Stored data entries
::::::

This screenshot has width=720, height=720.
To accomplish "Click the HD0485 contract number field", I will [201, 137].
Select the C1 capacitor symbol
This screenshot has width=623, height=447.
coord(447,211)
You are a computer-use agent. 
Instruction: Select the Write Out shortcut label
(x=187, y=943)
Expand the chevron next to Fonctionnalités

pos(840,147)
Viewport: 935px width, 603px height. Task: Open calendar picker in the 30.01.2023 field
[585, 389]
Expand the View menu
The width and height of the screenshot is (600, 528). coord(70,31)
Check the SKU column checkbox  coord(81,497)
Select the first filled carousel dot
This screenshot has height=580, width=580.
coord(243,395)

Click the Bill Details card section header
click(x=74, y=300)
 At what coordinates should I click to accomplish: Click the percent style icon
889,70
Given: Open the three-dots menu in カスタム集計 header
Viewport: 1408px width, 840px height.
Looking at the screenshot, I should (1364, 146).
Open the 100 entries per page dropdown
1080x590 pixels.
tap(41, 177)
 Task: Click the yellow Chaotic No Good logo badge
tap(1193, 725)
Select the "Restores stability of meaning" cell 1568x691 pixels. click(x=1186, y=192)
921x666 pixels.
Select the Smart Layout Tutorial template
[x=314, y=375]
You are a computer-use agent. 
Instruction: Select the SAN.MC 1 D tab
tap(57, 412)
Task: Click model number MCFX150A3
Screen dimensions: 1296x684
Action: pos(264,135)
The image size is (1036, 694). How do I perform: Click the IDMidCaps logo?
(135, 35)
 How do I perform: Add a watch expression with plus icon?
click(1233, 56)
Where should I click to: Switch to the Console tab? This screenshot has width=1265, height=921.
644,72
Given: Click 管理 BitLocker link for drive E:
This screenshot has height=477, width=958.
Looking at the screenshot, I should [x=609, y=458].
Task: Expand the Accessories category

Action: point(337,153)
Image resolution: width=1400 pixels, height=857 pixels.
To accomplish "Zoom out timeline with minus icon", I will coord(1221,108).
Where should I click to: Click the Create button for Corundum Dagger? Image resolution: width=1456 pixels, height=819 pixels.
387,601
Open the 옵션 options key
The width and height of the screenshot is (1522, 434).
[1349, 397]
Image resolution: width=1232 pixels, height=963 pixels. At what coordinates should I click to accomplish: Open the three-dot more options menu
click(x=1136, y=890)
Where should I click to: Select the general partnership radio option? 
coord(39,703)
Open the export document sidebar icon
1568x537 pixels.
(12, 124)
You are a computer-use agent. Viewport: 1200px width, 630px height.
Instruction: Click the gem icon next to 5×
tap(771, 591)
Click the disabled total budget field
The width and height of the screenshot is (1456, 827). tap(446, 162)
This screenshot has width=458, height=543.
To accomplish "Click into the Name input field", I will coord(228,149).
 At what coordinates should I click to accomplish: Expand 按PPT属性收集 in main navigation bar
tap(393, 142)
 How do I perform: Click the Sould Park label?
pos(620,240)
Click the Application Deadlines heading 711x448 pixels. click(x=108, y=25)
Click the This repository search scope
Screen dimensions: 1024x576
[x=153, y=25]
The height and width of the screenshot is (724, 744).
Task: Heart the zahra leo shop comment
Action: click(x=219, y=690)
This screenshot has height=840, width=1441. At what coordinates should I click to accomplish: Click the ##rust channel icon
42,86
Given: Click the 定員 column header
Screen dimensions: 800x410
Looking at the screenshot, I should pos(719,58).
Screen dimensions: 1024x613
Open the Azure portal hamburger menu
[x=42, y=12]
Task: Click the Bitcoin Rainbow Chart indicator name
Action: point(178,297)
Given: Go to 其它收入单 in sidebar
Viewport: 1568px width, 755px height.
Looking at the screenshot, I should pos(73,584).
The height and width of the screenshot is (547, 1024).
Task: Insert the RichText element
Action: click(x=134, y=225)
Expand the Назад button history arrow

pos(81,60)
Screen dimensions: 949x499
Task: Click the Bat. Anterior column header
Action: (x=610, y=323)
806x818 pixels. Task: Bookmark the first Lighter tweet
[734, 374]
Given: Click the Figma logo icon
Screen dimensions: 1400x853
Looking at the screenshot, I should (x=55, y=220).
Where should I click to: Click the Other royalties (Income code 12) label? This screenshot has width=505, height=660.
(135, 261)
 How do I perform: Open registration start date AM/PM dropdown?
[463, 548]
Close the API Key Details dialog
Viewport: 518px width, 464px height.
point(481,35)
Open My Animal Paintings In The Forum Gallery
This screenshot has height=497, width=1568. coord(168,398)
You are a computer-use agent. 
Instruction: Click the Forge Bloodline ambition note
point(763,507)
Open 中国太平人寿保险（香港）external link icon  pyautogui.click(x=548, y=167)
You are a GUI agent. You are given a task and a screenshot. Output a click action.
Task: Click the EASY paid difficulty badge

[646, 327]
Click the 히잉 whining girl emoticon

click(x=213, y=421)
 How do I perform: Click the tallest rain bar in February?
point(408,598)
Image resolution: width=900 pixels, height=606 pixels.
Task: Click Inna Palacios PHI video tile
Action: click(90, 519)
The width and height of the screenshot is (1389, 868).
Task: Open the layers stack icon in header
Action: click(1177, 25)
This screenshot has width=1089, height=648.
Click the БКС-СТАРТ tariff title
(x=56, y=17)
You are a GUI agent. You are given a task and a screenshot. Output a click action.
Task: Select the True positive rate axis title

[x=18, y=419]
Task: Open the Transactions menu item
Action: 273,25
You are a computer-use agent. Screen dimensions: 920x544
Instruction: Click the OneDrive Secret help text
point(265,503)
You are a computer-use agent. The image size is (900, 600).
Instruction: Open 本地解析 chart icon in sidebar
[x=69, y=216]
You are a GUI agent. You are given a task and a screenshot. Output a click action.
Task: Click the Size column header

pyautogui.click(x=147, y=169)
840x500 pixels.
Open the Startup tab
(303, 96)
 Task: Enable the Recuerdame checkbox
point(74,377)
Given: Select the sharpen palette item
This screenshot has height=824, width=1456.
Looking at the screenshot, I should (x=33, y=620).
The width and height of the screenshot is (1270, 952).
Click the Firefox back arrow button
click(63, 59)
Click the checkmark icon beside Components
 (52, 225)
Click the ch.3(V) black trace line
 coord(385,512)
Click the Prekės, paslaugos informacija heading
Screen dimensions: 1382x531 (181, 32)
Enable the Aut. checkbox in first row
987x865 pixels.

::::::

The response has to contain every record shown above, unaltered and complete.

This screenshot has width=720, height=720.
To accomplish "Click the HD0485 contract number field", I will [201, 137].
Select the C1 capacitor symbol
This screenshot has width=623, height=447.
coord(447,211)
You are a computer-use agent. 
Instruction: Select the Write Out shortcut label
(x=187, y=943)
Expand the chevron next to Fonctionnalités

pos(840,147)
Viewport: 935px width, 603px height. Task: Open calendar picker in the 30.01.2023 field
[585, 389]
Expand the View menu
The width and height of the screenshot is (600, 528). coord(70,31)
Check the SKU column checkbox  coord(81,497)
Select the first filled carousel dot
This screenshot has height=580, width=580.
coord(243,395)

Click the Bill Details card section header
click(x=74, y=300)
 At what coordinates should I click to accomplish: Click the percent style icon
889,70
Given: Open the three-dots menu in カスタム集計 header
Viewport: 1408px width, 840px height.
Looking at the screenshot, I should (1364, 146).
Open the 100 entries per page dropdown
1080x590 pixels.
tap(41, 177)
 Task: Click the yellow Chaotic No Good logo badge
tap(1193, 725)
Select the "Restores stability of meaning" cell 1568x691 pixels. click(x=1186, y=192)
921x666 pixels.
Select the Smart Layout Tutorial template
[x=314, y=375]
You are a computer-use agent. 
Instruction: Select the SAN.MC 1 D tab
tap(57, 412)
Task: Click model number MCFX150A3
Screen dimensions: 1296x684
Action: pos(264,135)
The image size is (1036, 694). How do I perform: Click the IDMidCaps logo?
(135, 35)
 How do I perform: Add a watch expression with plus icon?
click(1233, 56)
Where should I click to: Switch to the Console tab? This screenshot has width=1265, height=921.
644,72
Given: Click 管理 BitLocker link for drive E:
This screenshot has height=477, width=958.
Looking at the screenshot, I should [x=609, y=458].
Task: Expand the Accessories category

Action: point(337,153)
Image resolution: width=1400 pixels, height=857 pixels.
To accomplish "Zoom out timeline with minus icon", I will coord(1221,108).
Where should I click to: Click the Create button for Corundum Dagger? Image resolution: width=1456 pixels, height=819 pixels.
387,601
Open the 옵션 options key
The width and height of the screenshot is (1522, 434).
[1349, 397]
Image resolution: width=1232 pixels, height=963 pixels. At what coordinates should I click to accomplish: Open the three-dot more options menu
click(x=1136, y=890)
Where should I click to: Select the general partnership radio option? 
coord(39,703)
Open the export document sidebar icon
1568x537 pixels.
(12, 124)
You are a computer-use agent. Viewport: 1200px width, 630px height.
Instruction: Click the gem icon next to 5×
tap(771, 591)
Click the disabled total budget field
The width and height of the screenshot is (1456, 827). tap(446, 162)
This screenshot has width=458, height=543.
To accomplish "Click into the Name input field", I will coord(228,149).
 At what coordinates should I click to accomplish: Expand 按PPT属性收集 in main navigation bar
tap(393, 142)
 How do I perform: Click the Sould Park label?
pos(620,240)
Click the Application Deadlines heading 711x448 pixels. click(x=108, y=25)
Click the This repository search scope
Screen dimensions: 1024x576
[x=153, y=25]
The height and width of the screenshot is (724, 744).
Task: Heart the zahra leo shop comment
Action: click(x=219, y=690)
This screenshot has height=840, width=1441. At what coordinates should I click to accomplish: Click the ##rust channel icon
42,86
Given: Click the 定員 column header
Screen dimensions: 800x410
Looking at the screenshot, I should pos(719,58).
Screen dimensions: 1024x613
Open the Azure portal hamburger menu
[x=42, y=12]
Task: Click the Bitcoin Rainbow Chart indicator name
Action: point(178,297)
Given: Go to 其它收入单 in sidebar
Viewport: 1568px width, 755px height.
Looking at the screenshot, I should pos(73,584).
The height and width of the screenshot is (547, 1024).
Task: Insert the RichText element
Action: click(x=134, y=225)
Expand the Назад button history arrow

pos(81,60)
Screen dimensions: 949x499
Task: Click the Bat. Anterior column header
Action: (x=610, y=323)
806x818 pixels. Task: Bookmark the first Lighter tweet
[734, 374]
Given: Click the Figma logo icon
Screen dimensions: 1400x853
Looking at the screenshot, I should (x=55, y=220).
Where should I click to: Click the Other royalties (Income code 12) label? This screenshot has width=505, height=660.
(135, 261)
 How do I perform: Open registration start date AM/PM dropdown?
[463, 548]
Close the API Key Details dialog
Viewport: 518px width, 464px height.
point(481,35)
Open My Animal Paintings In The Forum Gallery
This screenshot has height=497, width=1568. coord(168,398)
You are a computer-use agent. 
Instruction: Click the Forge Bloodline ambition note
point(763,507)
Open 中国太平人寿保险（香港）external link icon  pyautogui.click(x=548, y=167)
You are a GUI agent. You are given a task and a screenshot. Output a click action.
Task: Click the EASY paid difficulty badge

[646, 327]
Click the 히잉 whining girl emoticon

click(x=213, y=421)
 How do I perform: Click the tallest rain bar in February?
point(408,598)
Image resolution: width=900 pixels, height=606 pixels.
Task: Click Inna Palacios PHI video tile
Action: click(90, 519)
The width and height of the screenshot is (1389, 868).
Task: Open the layers stack icon in header
Action: click(1177, 25)
This screenshot has width=1089, height=648.
Click the БКС-СТАРТ tariff title
(x=56, y=17)
You are a GUI agent. You are given a task and a screenshot. Output a click action.
Task: Select the True positive rate axis title

[x=18, y=419]
Task: Open the Transactions menu item
Action: 273,25
You are a computer-use agent. Screen dimensions: 920x544
Instruction: Click the OneDrive Secret help text
point(265,503)
You are a computer-use agent. The image size is (900, 600).
Instruction: Open 本地解析 chart icon in sidebar
[x=69, y=216]
You are a GUI agent. You are given a task and a screenshot. Output a click action.
Task: Click the Size column header

pyautogui.click(x=147, y=169)
840x500 pixels.
Open the Startup tab
(303, 96)
 Task: Enable the Recuerdame checkbox
point(74,377)
Given: Select the sharpen palette item
This screenshot has height=824, width=1456.
Looking at the screenshot, I should (x=33, y=620).
The width and height of the screenshot is (1270, 952).
Click the Firefox back arrow button
click(63, 59)
Click the checkmark icon beside Components
 (52, 225)
Click the ch.3(V) black trace line
 coord(385,512)
Click the Prekės, paslaugos informacija heading
Screen dimensions: 1382x531 (181, 32)
Enable the Aut. checkbox in first row
987x865 pixels.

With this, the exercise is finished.